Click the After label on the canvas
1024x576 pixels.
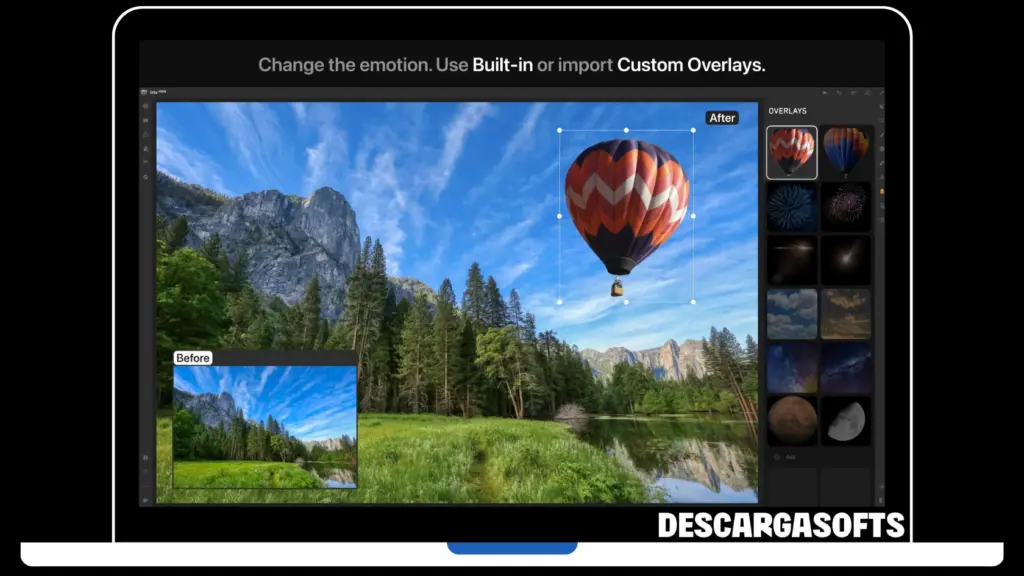click(722, 118)
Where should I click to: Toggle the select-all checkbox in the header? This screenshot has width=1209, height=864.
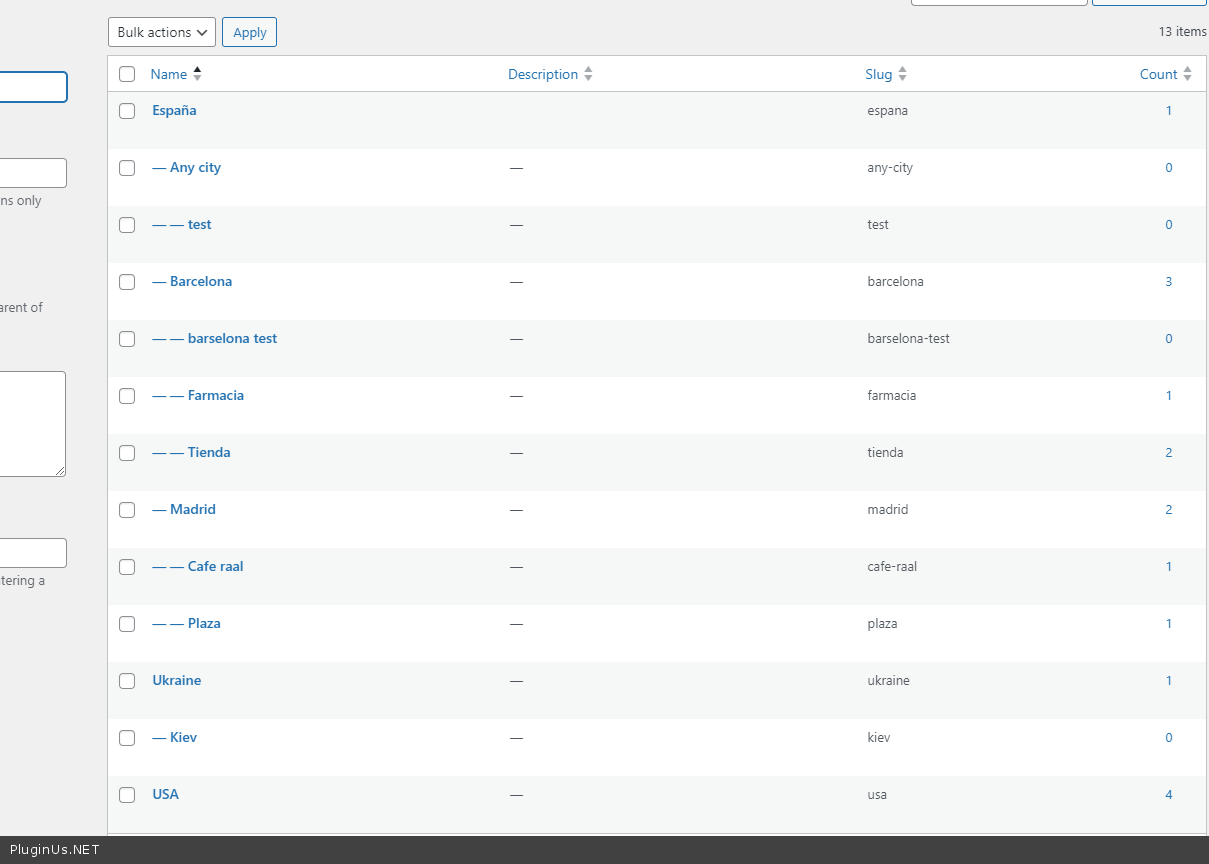tap(127, 74)
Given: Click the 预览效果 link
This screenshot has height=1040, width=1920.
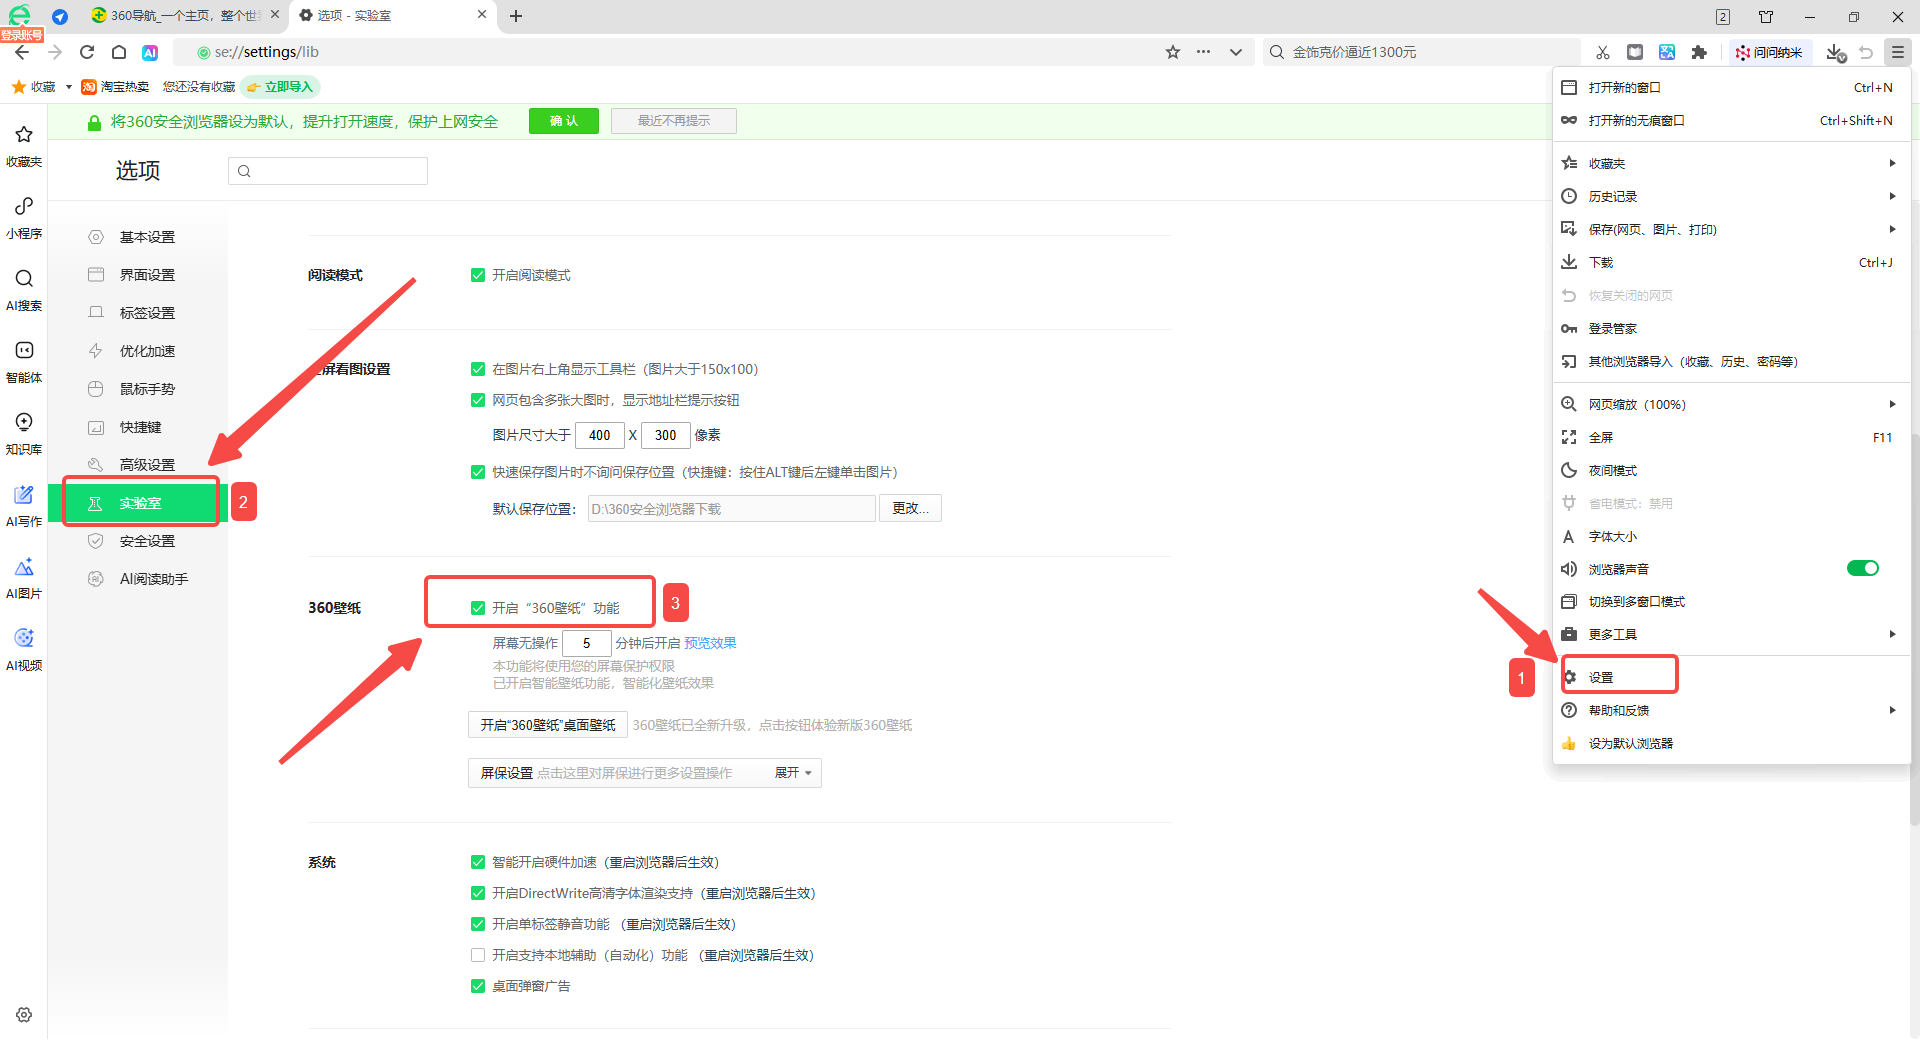Looking at the screenshot, I should (x=710, y=643).
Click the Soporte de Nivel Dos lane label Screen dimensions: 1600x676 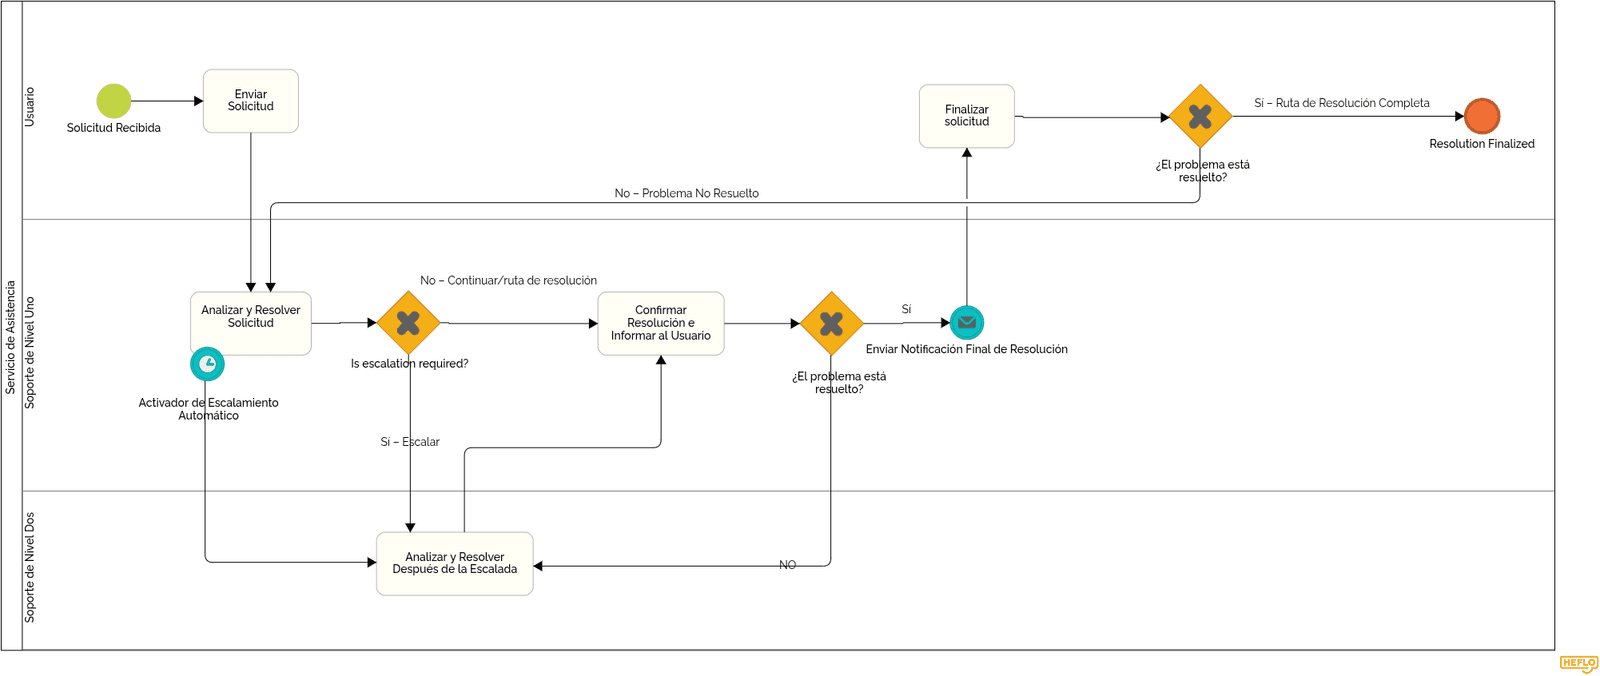point(30,568)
|---|
■ **What you should do**: All lines from the start of the entries above through the line containing "Given: Click the 预览效果 link" are to be given again exactly; the pictures are not.

■ **Output for this exercise**:
Click the After label on the canvas
1024x576 pixels.
click(722, 118)
Where should I click to: Toggle the select-all checkbox in the header? This screenshot has width=1209, height=864.
tap(127, 74)
Given: Click the 预览效果 link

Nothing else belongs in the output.